# Once a betta has fought will his fins ever grow back?



## Lexus (Jan 19, 2005)

My betta in my community tank lost his fins to another betta. They seem to be growing back VERY slowly. I heard that they never grow back fully is this true?


----------



## anasfire23 (Jan 19, 2005)

yuo're betta is in a community tank with another betta? :-o. You're not supposed to house 2 male betta's together for any reason, they'll fight and his fins will never heal coz he'll keep getting attacked.


----------



## maxpayne_lhp (Jan 19, 2005)

It can, once they're isolated! Or they won't quit fighting! ...


----------



## (RC) (Jan 18, 2005)

they will never grow back 100%


RC


----------



## Lexus (Jan 19, 2005)

no, no hes not in with another betta.


----------



## Guest (Mar 19, 2005)

> My betta in my community tank lost his fins to another betta.

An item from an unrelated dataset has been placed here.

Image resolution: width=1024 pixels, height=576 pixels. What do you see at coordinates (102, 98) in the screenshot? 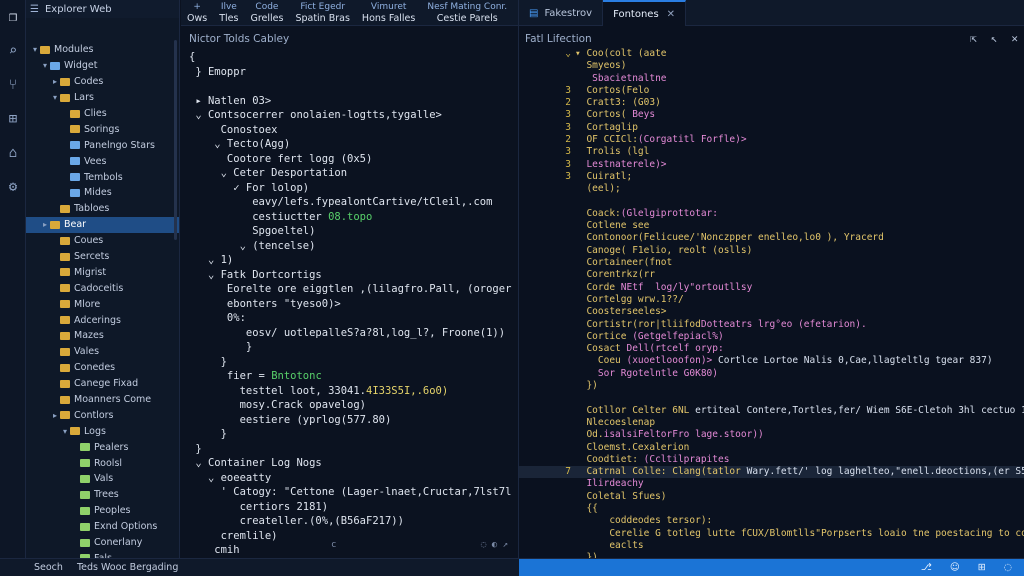
I see `tree-item: ▾ Lars` at bounding box center [102, 98].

> no, no hes not in with another betta.


?
im confused...did u take him out? and why would u put 2 males bettas in one tank together?


----------



## Lexus (Jan 19, 2005)

some people can successfully keep to males in a larger tank, so i tried it with no luck.
They both were fine until they decided they like the same side of the tank then i removed the one.
but the current betta is in the community tank.


----------



## (RC) (Jan 18, 2005)

It happens EVERY time. At some point they find each other and attack. I've seen it happen in tanks 100G +


RC


----------



## Lexus (Jan 19, 2005)

ya we wont be doing that again


----------



## anasfire23 (Jan 19, 2005)

I think the ppl you've heard of that kept 2 males together perhaps were keeping siblings together. I've heard that some people keep males from the same spawn together with no drama's. But 2 from totally different spawns will always result in disaster.


----------



## Lexus (Jan 19, 2005)

well they werent kep together to do too much damage, only a day and both lived... but anyways its ok about his fins i like him anyways


----------